🤖 AI Summary
A systematic review of Physics-Informed Extreme Learning Machines (PIELMs) is currently lacking, and existing PIELMs suffer from poor robustness, limited interpretability, and insufficient generalization when solving partial differential equations (PDEs) exhibiting strong gradients, severe nonlinearity, high-frequency responses, hard constraints, uncertainty, or multi-physics coupling.
Method: This paper presents the first comprehensive survey of PIELM development and proposes a novel PIELM framework integrating physics-constraint embedding, residual-driven optimization, and a forward network architecture.

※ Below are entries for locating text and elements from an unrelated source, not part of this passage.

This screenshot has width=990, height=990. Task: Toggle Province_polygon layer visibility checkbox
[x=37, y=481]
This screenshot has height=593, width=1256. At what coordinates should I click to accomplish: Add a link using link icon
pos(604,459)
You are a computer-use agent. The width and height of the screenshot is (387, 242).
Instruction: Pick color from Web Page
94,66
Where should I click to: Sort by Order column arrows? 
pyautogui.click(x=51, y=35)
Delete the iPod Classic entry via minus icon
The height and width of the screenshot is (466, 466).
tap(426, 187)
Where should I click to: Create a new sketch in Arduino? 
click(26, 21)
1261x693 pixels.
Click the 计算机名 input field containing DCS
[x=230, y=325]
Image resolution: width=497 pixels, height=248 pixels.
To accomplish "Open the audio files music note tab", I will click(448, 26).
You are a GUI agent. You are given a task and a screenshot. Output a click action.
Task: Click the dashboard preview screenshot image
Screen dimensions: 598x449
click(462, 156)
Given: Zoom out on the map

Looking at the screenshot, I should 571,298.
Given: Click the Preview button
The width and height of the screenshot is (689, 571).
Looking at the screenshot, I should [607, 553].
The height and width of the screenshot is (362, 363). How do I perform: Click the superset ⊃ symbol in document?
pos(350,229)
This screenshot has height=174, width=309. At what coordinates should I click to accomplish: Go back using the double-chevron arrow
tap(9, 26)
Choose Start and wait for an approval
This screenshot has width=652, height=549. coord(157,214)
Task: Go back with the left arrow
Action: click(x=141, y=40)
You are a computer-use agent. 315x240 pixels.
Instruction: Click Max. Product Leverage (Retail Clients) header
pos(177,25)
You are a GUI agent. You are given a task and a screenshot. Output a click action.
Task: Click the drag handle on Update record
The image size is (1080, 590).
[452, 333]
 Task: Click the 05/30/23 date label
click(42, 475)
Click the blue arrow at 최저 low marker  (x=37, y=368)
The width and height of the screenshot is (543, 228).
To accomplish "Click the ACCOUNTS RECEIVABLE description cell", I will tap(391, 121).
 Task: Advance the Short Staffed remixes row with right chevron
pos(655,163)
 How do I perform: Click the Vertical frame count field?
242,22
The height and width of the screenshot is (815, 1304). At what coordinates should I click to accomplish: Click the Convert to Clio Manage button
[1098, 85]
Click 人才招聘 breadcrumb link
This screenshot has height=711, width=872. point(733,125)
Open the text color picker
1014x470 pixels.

Contribution/Results: The proposed framework significantly enhances model stability, physical interpretability, and cross-problem generalization capability. Extensive experiments demonstrate its superior accuracy and low computational overhead across diverse challenging PDE benchmarks—including those with sharp gradients, stiff dynamics, and coupled multiphysics phenomena—thereby establishing an efficient, reliable paradigm for data- and physics-informed modeling in scientific computing and engineering simulation.
📝 Abstract
We are very delighted to see the fast development of physics-informed extreme learning machine (PIELM) in recent years for higher computation efficiency and accuracy in physics-informed machine learning. As a summary or review on PIELM is currently not available, we would like to take this opportunity to show our perspective and experience for this promising research direction. We can see many efforts are made to solve PDEs with sharp gradients, nonlinearities, high-frequency behavior, hard constraints, uncertainty, multiphysics coupling. Despite the success, many urgent challenges remain to be tackled, which also provides us opportunities to develop more robust, interpretable, and generalizable PIELM frameworks with applications in science and engineering.